The reason this triumph wasn't immediately apparent to us was because of our flawed assumption that the data was good: all of our post-hoc evaluations of the “goodness” of the model were based on the corrupt “ground truth” data, and on the impossible — and undesirable — requirement of reproducing this data verbatim!

Lessons Learned

  1. Never assume that your data is correct. By all means know that it is, but don’t assume it. Don’t trust the client on this count — to do so might be to do them a disservice.
  2. Regardless of how noisy and inconsistent the bulk of your data may be, make sure that you have a small sample of “sanity-check” data that is exceptionally good, or at least whose limitations are very well understood. If the test data is solid, any problems with the training data — even if rife — may prove inconsequential. Without solid test data, you will never know.
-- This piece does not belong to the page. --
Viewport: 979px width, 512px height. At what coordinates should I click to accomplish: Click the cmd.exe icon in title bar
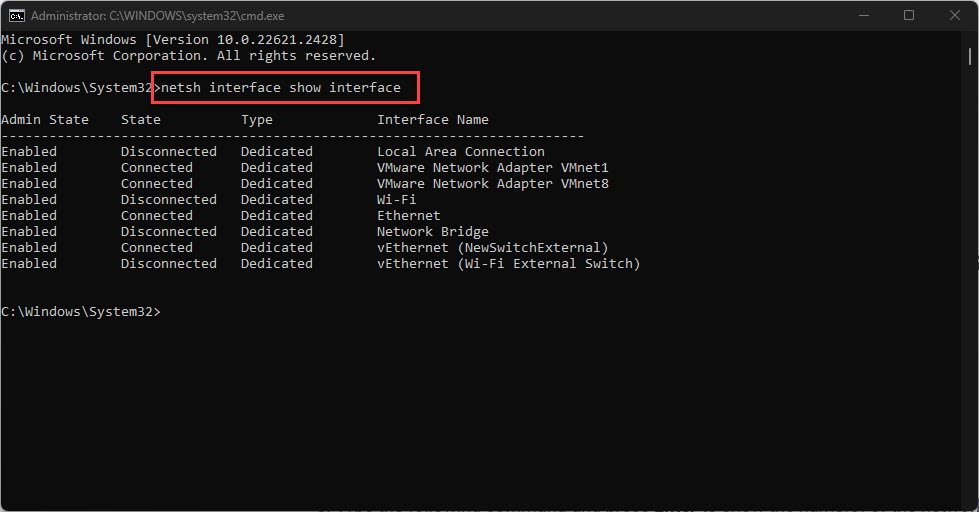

  3. Do not force (even by mild assumption) the use of sophisticated algorithms and complex models if the data does not support them. Sometimes much simpler is much better. The problem of overfitting (building unnecessarily complex models which serve only to reproduce idiosyncrasies of the training data) is well documented, but the extent of this problem is still capable of causing surprise! Let the algorithms — in collaboration with the data — speak for themselves.
  4. It follows that the algorithm and parameters the provide the best solution (when very rigorously cross-validated) can actually provide an indication of the quality of your data or the true complexity of the process that it embodies. If a thorough comparison of all the available algorithms suggests Nearest Centroid, Naive Bayes, or some Decision Stump, it is a good indication that the dominant signal in your data is a very simple one.
  5. In situations like this machine learning algorithms can actually be used to clean the source data, if there’s a business case for it. Again, a small super-high-quality test set is essential in order to validate the efficacy of this cleaning process.